Entries supplied>
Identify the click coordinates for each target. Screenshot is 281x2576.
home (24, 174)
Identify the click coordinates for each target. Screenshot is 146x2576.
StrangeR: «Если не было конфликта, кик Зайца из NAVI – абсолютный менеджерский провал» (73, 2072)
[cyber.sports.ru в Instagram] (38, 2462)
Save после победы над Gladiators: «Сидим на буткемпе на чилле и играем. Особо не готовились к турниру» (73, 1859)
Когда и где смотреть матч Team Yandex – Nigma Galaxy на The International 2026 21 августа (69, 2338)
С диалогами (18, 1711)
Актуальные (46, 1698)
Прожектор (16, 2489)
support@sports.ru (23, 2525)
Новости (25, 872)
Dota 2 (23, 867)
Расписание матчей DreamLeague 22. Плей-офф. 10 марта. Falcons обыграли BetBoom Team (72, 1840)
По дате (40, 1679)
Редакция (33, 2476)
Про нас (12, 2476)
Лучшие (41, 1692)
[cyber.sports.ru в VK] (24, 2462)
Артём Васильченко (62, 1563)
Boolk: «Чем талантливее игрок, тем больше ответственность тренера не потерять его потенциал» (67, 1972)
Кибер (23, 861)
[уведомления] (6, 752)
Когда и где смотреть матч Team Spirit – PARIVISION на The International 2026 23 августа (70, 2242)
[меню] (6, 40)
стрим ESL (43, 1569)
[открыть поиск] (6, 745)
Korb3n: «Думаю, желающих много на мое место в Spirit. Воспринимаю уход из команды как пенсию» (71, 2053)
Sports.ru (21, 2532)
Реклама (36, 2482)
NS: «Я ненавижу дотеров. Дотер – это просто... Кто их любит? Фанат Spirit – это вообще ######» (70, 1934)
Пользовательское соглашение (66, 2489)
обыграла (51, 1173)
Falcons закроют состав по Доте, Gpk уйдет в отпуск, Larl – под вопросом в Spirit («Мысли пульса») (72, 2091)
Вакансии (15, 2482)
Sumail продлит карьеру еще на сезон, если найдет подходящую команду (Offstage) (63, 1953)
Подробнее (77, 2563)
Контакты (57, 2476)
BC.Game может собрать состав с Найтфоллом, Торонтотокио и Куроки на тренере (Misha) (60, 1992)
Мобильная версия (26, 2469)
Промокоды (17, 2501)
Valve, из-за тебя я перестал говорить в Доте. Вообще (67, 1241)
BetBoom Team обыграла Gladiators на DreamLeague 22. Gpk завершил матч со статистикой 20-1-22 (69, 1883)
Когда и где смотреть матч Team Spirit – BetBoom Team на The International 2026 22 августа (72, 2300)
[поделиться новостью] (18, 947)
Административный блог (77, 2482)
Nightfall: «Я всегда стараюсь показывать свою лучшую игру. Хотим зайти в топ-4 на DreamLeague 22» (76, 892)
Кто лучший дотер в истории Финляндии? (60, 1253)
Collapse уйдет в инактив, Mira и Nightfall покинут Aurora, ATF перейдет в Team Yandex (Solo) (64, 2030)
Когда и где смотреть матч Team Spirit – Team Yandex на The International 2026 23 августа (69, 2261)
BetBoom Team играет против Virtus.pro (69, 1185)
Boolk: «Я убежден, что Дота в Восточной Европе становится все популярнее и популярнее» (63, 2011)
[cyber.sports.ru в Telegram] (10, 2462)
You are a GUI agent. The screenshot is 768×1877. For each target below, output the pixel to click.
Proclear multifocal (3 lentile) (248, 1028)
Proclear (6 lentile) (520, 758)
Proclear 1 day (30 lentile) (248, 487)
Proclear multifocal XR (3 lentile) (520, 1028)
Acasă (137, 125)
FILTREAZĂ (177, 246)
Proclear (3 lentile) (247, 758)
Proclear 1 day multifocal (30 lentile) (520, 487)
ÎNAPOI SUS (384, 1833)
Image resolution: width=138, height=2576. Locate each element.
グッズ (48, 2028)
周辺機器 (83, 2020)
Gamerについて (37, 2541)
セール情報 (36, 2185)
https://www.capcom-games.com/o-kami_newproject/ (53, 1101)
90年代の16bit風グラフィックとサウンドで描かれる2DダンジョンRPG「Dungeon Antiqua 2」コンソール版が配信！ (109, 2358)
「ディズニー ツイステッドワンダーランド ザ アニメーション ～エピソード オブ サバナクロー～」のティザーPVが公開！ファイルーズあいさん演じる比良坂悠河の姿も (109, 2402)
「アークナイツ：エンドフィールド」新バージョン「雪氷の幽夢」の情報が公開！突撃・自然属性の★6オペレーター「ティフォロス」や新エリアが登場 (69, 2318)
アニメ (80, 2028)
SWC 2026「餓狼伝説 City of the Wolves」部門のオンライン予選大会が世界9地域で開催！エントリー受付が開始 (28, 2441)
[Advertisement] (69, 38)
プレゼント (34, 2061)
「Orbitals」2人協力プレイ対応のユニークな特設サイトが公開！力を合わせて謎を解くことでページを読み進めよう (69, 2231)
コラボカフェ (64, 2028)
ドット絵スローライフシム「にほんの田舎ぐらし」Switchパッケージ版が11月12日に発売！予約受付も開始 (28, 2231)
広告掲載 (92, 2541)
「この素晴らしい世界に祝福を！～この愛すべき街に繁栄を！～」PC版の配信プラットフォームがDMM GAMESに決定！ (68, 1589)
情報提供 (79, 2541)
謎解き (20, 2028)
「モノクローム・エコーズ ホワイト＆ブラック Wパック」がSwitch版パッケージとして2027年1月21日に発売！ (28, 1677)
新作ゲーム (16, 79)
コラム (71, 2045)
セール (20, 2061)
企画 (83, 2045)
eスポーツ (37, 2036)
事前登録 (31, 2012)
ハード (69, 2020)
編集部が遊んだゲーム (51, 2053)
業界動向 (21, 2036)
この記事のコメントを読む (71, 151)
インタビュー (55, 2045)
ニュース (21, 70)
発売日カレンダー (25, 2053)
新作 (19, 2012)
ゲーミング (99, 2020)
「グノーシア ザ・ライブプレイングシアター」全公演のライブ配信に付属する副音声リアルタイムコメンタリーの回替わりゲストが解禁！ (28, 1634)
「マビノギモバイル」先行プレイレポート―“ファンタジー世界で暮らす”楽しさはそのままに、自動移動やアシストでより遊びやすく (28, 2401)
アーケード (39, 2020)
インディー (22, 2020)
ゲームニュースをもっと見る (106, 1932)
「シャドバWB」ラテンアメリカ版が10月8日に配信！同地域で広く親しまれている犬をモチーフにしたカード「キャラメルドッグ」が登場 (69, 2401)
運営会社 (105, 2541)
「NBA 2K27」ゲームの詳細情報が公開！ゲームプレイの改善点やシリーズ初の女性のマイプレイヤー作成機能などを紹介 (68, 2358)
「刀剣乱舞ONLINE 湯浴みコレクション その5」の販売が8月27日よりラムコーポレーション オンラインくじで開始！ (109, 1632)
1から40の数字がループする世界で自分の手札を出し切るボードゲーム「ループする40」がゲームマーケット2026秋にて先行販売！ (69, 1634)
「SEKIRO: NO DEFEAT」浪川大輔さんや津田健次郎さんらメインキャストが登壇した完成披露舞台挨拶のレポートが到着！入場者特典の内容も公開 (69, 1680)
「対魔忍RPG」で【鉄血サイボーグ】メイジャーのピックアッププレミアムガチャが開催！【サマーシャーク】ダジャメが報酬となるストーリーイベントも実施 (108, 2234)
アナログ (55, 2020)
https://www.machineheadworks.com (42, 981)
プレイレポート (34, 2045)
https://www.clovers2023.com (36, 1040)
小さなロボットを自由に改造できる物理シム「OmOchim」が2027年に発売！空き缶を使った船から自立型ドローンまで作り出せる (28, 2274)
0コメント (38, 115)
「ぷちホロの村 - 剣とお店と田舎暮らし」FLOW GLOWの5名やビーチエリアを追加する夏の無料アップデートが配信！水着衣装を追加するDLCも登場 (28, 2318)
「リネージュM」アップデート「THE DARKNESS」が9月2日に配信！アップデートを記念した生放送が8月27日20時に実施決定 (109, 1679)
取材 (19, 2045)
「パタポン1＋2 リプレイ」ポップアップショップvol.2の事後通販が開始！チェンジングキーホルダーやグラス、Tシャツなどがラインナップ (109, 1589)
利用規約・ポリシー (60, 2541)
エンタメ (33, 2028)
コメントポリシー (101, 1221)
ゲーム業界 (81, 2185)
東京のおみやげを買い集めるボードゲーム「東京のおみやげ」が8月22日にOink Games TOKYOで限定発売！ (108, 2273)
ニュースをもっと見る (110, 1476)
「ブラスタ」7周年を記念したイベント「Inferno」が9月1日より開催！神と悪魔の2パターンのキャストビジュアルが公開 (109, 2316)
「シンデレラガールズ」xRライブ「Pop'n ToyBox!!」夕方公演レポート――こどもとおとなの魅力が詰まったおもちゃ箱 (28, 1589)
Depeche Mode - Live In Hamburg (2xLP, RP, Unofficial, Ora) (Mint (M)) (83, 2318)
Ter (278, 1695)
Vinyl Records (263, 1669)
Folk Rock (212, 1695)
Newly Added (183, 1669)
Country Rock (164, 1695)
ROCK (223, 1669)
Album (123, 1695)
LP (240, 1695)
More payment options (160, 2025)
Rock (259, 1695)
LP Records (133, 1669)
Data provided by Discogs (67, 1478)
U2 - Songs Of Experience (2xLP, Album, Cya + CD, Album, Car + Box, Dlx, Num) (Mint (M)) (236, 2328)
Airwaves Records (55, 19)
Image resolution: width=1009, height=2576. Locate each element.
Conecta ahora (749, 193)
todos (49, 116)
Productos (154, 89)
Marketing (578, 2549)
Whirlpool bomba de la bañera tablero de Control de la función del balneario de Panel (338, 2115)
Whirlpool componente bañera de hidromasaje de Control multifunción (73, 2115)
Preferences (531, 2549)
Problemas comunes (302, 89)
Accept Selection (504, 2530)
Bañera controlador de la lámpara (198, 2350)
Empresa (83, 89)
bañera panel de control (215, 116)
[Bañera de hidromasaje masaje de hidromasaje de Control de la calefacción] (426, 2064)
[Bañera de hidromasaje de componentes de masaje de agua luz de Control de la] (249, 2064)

Assignment> Starting at the line that contains "Whirlpool bomba de", retype each line through the end of the listing above and nothing else.

Answer section>
Whirlpool bomba de la bañera tablero de Control de la función del balneario de Panel (338, 2115)
Whirlpool componente bañera de hidromasaje de Control multifunción (73, 2115)
Preferences (531, 2549)
Problemas comunes (302, 89)
Accept Selection (504, 2530)
Bañera controlador de la lámpara (198, 2350)
Empresa (83, 89)
bañera panel de control (215, 116)
[Bañera de hidromasaje masaje de hidromasaje de Control de la calefacción] (426, 2064)
[Bañera de hidromasaje de componentes de masaje de agua luz de Control de la] (249, 2064)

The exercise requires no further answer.